Save for David Fincher’s involvement and their distribution platform, the trailer for “Mindhunter” doesn’t look anything like “House of Cards.”
Except, of course, it does: It looks exactly like “House of Cards” — literally. The sharp, clean contrast; the blue and gray color palette; the shadows and silhouettes. “Mindhunter” looks like “House of Cards” because both were designed by David Fincher.
But that’s not the only connection Netflix is hoping audiences make between the two originals. Netflix made a name for itself in the originals game with “House of Cards,” and the one-two punch of prestige came with the names Kevin Spacey and David Fincher. Spacey is still going strong on the Emmy-nominated drama series, but Fincher has been a producer in name only for years. Now, he’s reinvesting in a new series, and Netflix is counting on his name to drive interest in a story that should be very friendly to Fincher fans.
The book on which “Mindhunter” is based comes from a real-life FBI agent, who developed criminal profiling techniques for the FBI. “Zodiac,” Fincher’s critically-acclaimed 2007 film, was based on Robert Graysmith’s real-life experience tracking the Zodiac killer. Both projects are set in the ’70s (with “Zodiac” starting in the ’60s) and both try to understand the vicious, unknowable minds of mass murderers.
Similarly, Fincher’s breakout 1995 film, “Se7en,” followed two detectives tracking a serial killer played by Kevin Spacey. William Somerset (Morgan Freeman) and David Mills (Brad Pitt) were obsessive in their pursuit, as we came to understand John Doe’s complex motivations for punishing those who violated the seven deadly sins.
Fincher has made a career out of chronicling individuals who hunt killers while trying to understand them. (Even “The Girl With the Dragon Tattoo” deals with similar elements.) His fans know and love what he’s done with period settings, true stories, and how his visual language plays up the tension in these chilling tales.
“Mindhunter” is almost too perfect a fit for Fincher and Netflix.
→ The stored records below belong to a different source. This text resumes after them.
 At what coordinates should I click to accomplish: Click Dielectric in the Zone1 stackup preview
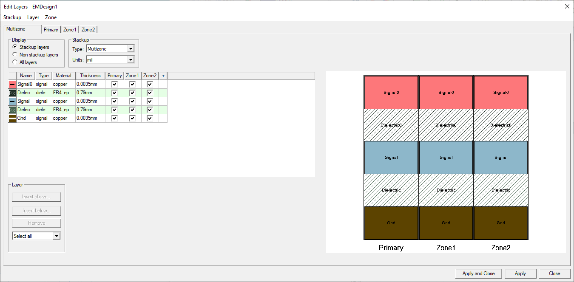tap(446, 190)
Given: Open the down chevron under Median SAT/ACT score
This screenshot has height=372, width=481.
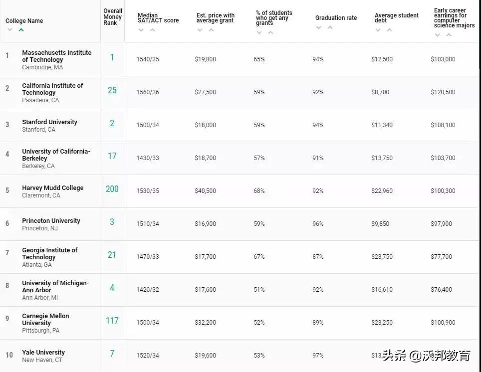Looking at the screenshot, I should (x=141, y=31).
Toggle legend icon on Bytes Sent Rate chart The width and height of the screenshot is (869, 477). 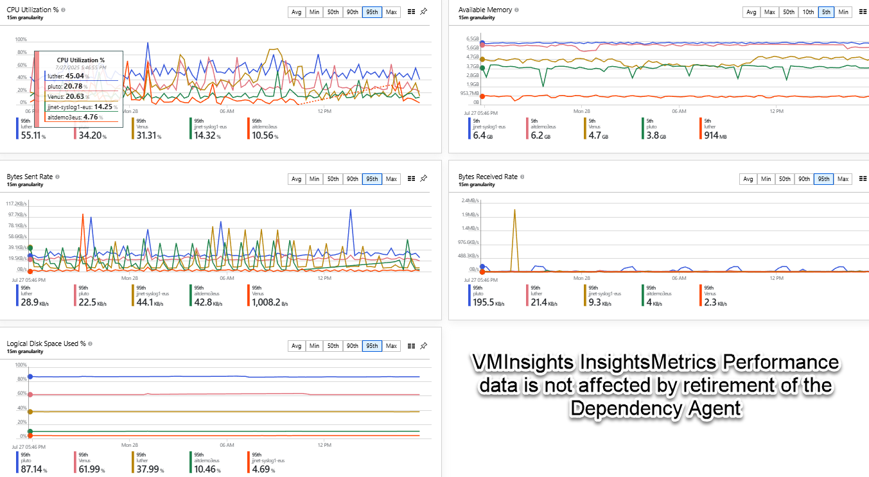[x=411, y=179]
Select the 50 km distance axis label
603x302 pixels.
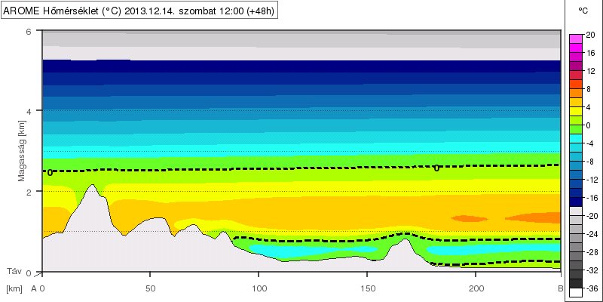(x=151, y=289)
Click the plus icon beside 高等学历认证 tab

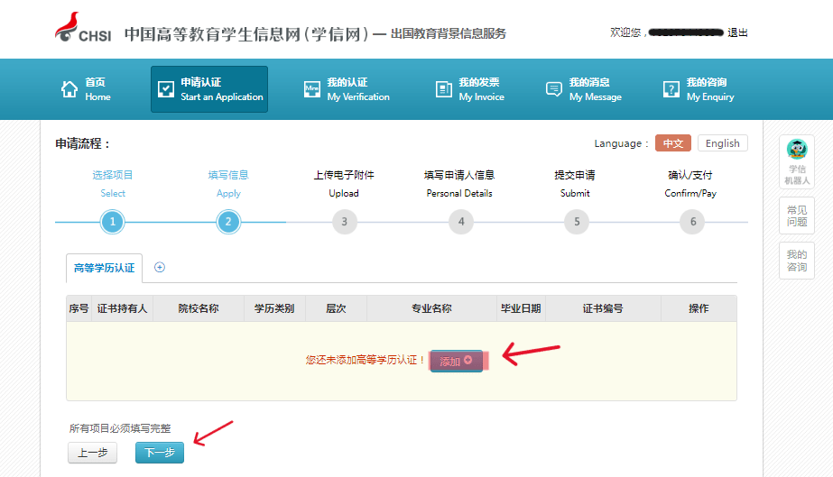[x=160, y=267]
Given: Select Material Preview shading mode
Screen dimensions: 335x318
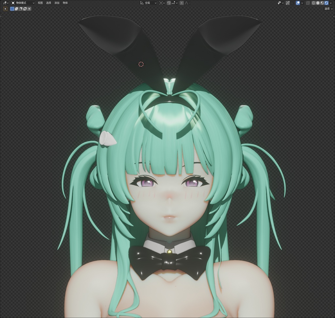Looking at the screenshot, I should click(x=323, y=3).
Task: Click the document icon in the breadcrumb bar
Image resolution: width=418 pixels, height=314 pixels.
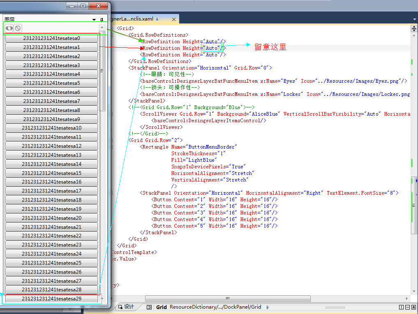Action: coord(149,307)
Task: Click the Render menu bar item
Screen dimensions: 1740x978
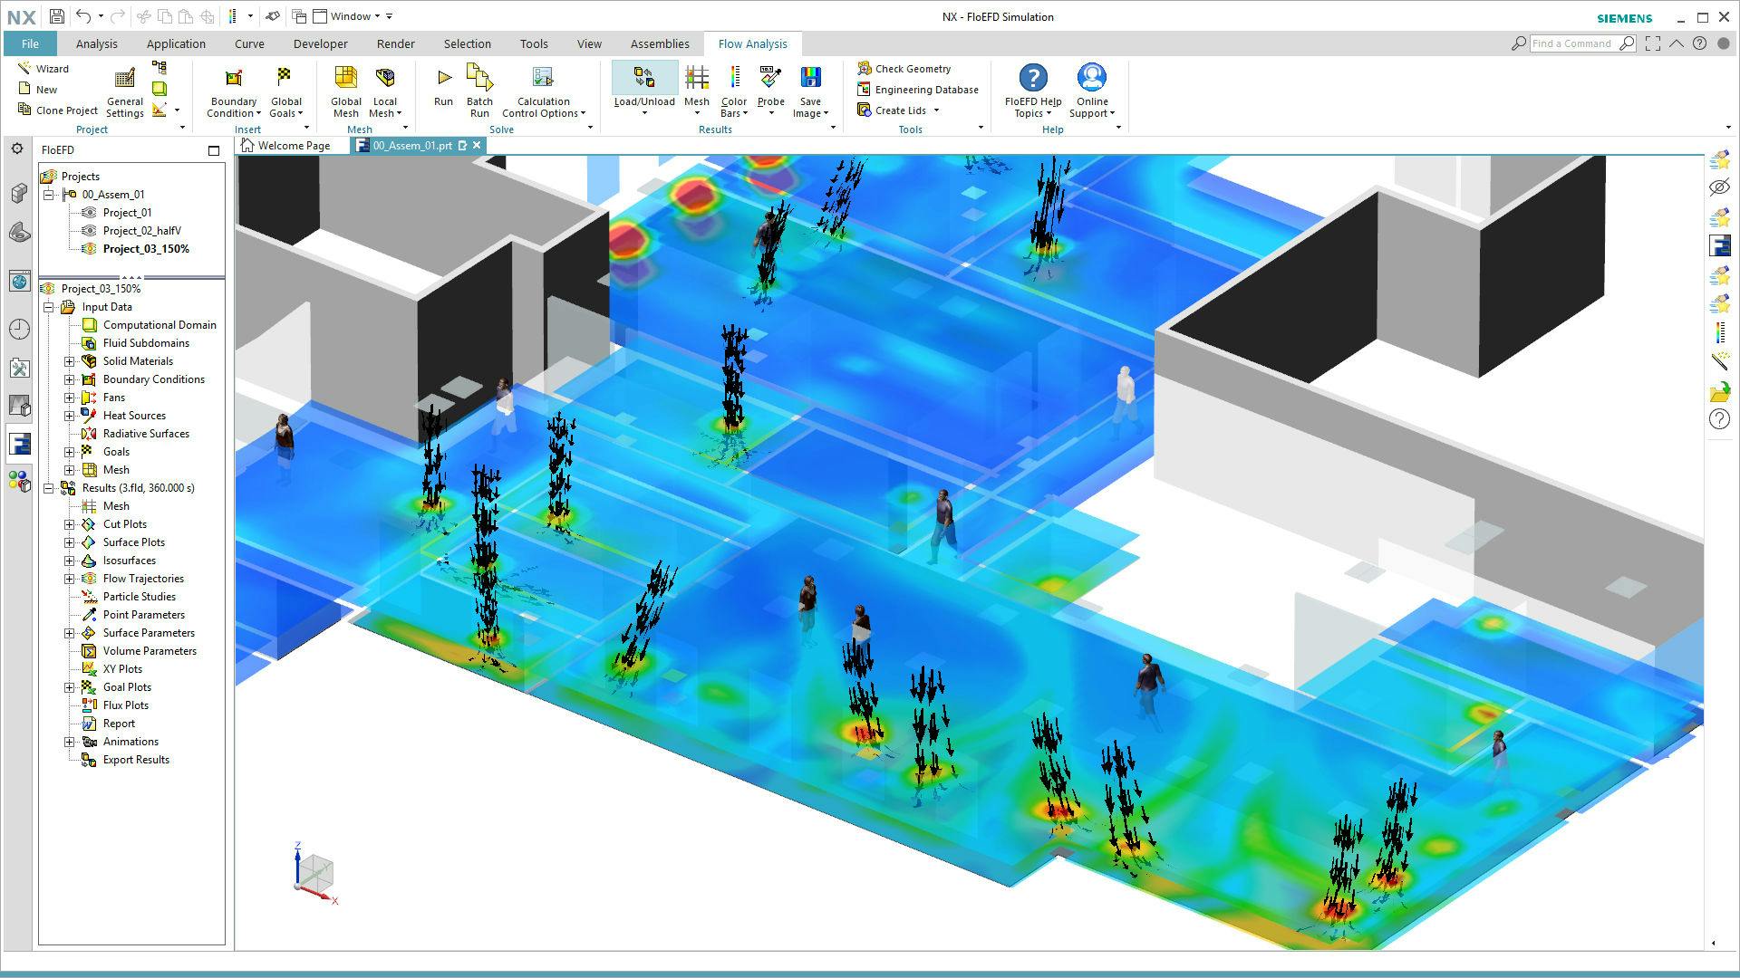Action: 393,43
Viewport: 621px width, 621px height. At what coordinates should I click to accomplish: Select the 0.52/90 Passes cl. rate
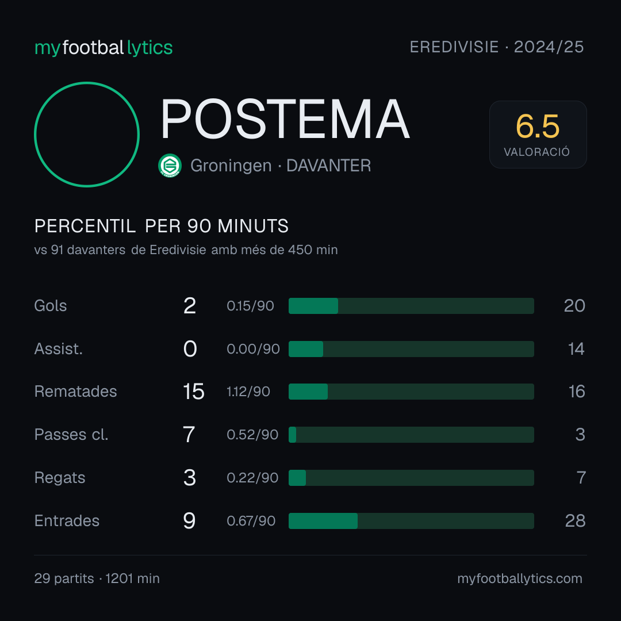coord(252,435)
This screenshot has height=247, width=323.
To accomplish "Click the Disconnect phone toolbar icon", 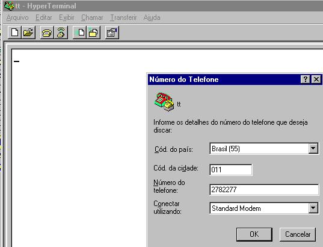I will tap(61, 33).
Knowing what little we do about the algorithm touted for spawning the service’s successful originals, it would come as no surprise if the show was picked up because of internal Netflix numbers or pure instinct on Fincher’s part. It’s a match made in heaven for all parties involved. (At the time of publication, “Zodiac” is even available to stream on Netflix.)
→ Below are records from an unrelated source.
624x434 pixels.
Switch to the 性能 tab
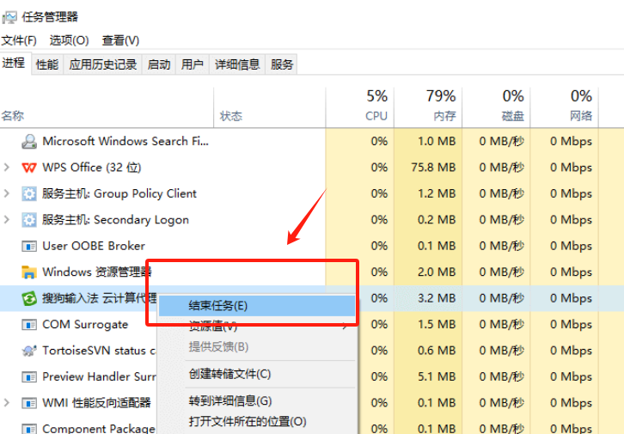[47, 64]
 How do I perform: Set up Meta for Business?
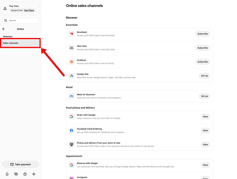[x=204, y=96]
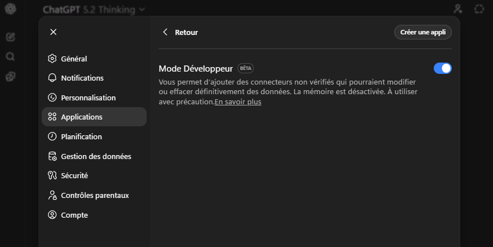Click the database icon for Gestion des données

[52, 156]
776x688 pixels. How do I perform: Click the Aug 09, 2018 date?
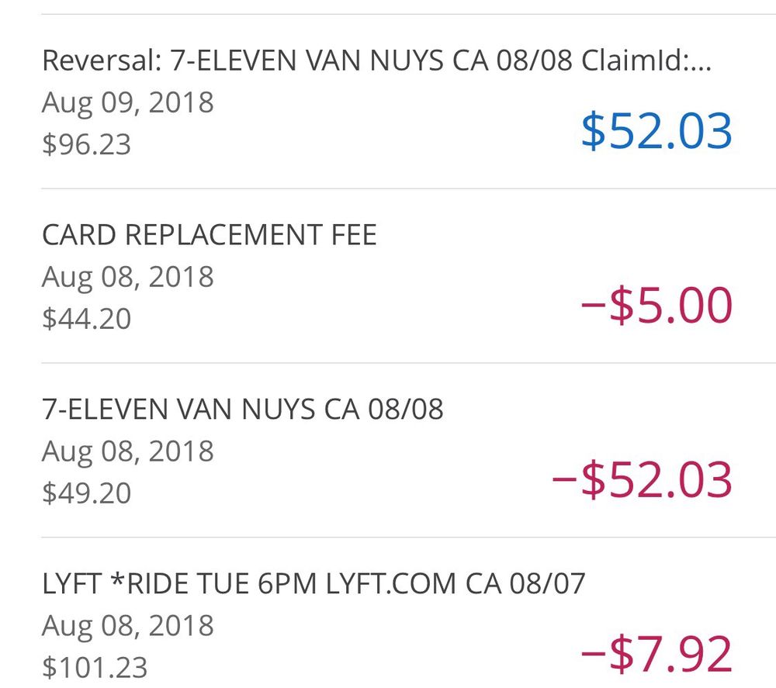pyautogui.click(x=127, y=102)
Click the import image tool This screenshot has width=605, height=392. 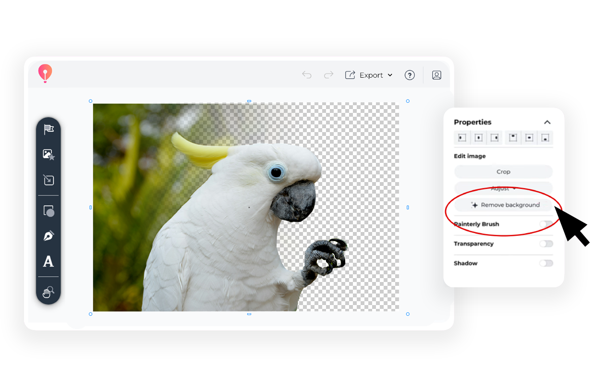coord(48,180)
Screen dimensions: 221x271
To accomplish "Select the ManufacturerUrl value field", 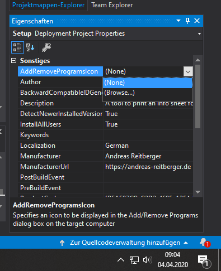I will coord(148,167).
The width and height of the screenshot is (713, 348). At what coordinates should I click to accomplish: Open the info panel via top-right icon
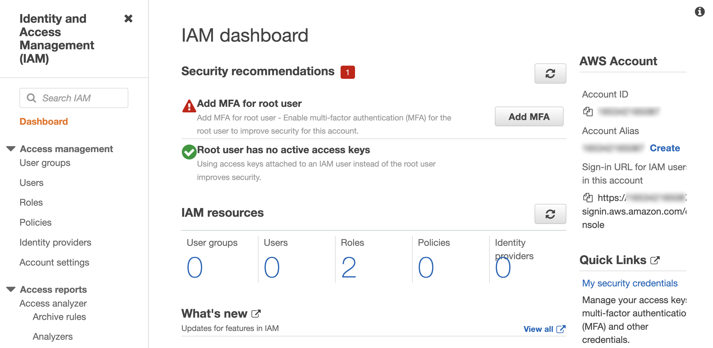point(700,12)
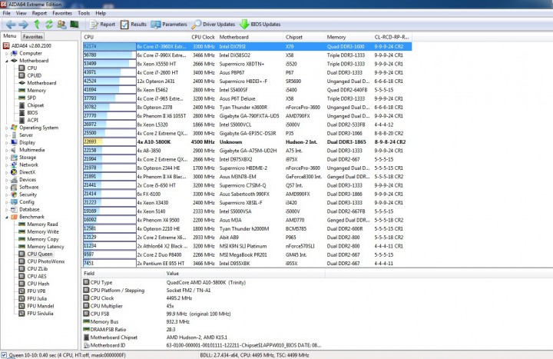Select the CPU PhotoWorxx benchmark
Screen dimensions: 553x359
46,261
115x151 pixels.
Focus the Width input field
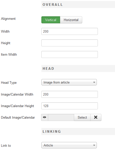tap(70, 31)
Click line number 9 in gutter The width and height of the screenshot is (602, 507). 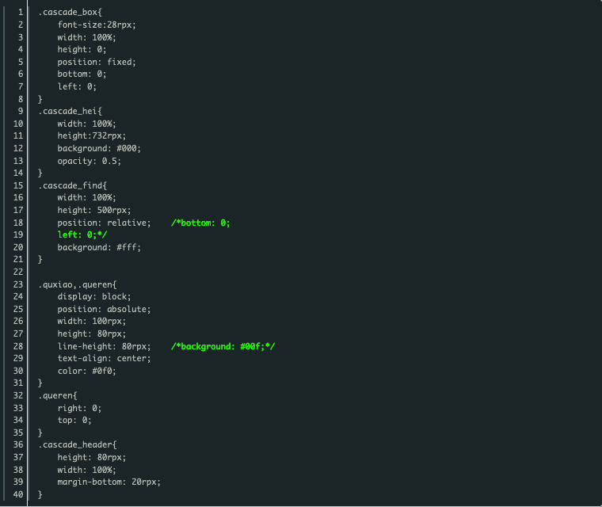(x=21, y=111)
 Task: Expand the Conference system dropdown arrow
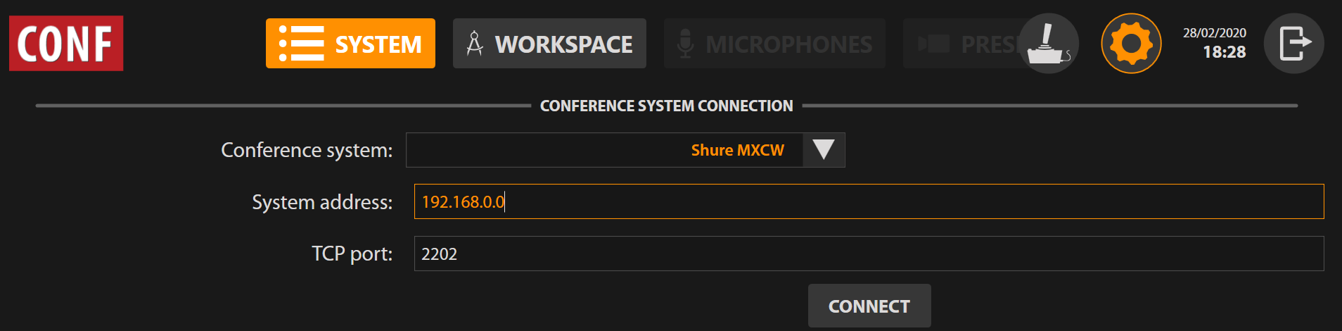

Be it coincidence or the mysterious work of Netflix’s algorithm, the series feels tailor-made for anyone interested in Fincher. That very same appeal drew enough eyeballs to make “House of Cards” an instant Emmy contender, earning an Emmy win for Fincher in the first season, a nomination for Outstanding Drama Series, and a Golden Globe award for Robin Wright.
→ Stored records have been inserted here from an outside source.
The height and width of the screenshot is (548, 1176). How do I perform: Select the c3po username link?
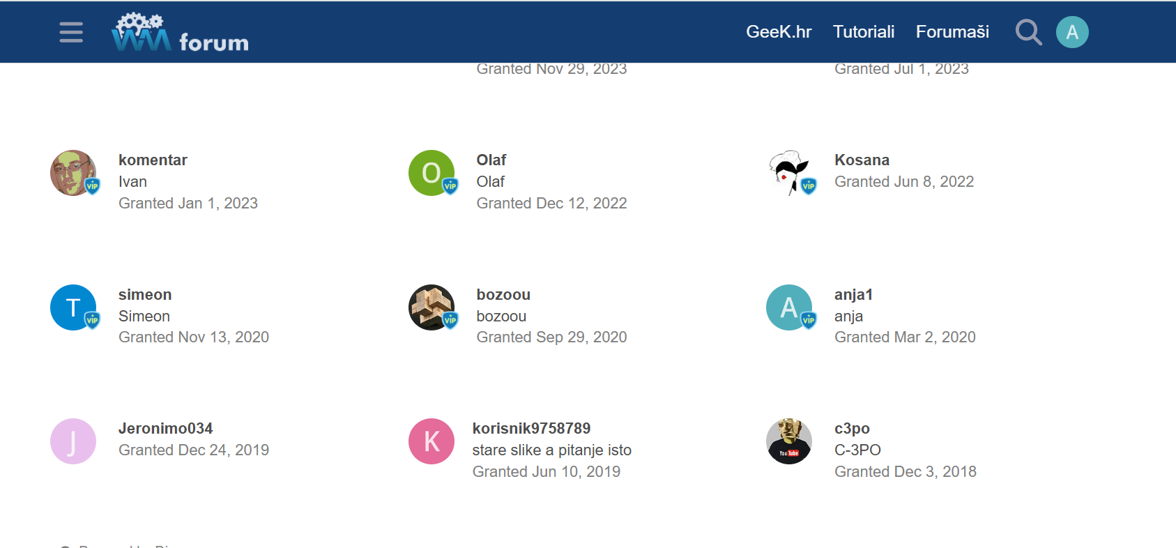[x=852, y=429]
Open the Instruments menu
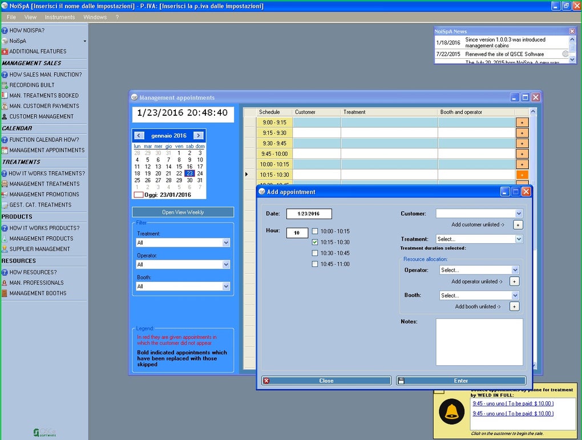Viewport: 582px width, 440px height. [x=60, y=17]
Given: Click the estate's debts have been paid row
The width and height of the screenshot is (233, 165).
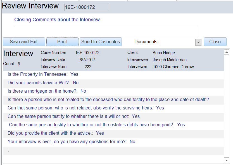Looking at the screenshot, I should coord(97,125).
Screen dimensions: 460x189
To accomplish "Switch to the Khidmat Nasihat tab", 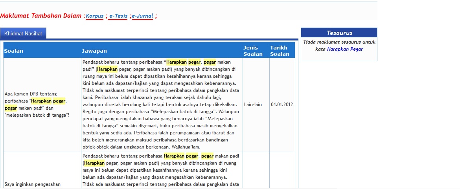I will click(23, 33).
Since then, “House of Cards” has become an awards season mainstay. In total, it’s racked up 52 Emmy nominations in five seasons, including six in 2017 (which include a nod for Outstanding Drama Series). Many didn’t expect that to happen this year; “House of Cards” was suspected to be on the downswing, as its yearly nomination total dipped year-to-year. It dipped again, but it held onto major nominations like drama series, actor, and actress.
Meanwhile, a flood of other Netflix shows have bolstered the streaming service’s bounty. It skyrocketed from 54 nods in 2016 to 91 in 2017. That’s unprecedented growth for Netflix, and a number that puts it within spitting distance of the long-reigning Emmys king, HBO.
If trends continue, “House of Cards” may be on the outs come 2017. With “Game of Thrones” back in the game for HBO, and the well-performing “Westworld’s” release date still up in the air, Netflix needs another show (or two) if it wants to finally surpass the premium cable network in total Emmy nods.
That kind of cultural signifier would be a massive boon for Netflix in terms of restoring a slightly damaged drama brand. Its status as an original content creator has dipped as it’s expanded into more and more shows, but “Mindhunter” could restore some of its former glory. The new series could do more than replace “House of Cards” as an immediate and long-term awards darling; it could reinvigorate Netflix’s prestige.
If all goes according to plan, come October 13, David Fincher could be passing the torch to himself. Not only that, by this time next year, he may have handed Netflix the first and final piece of its plan to become the most dominant and significant original content provider on the planet.
That is, assuming “Mindhunter” is any good. No pressure.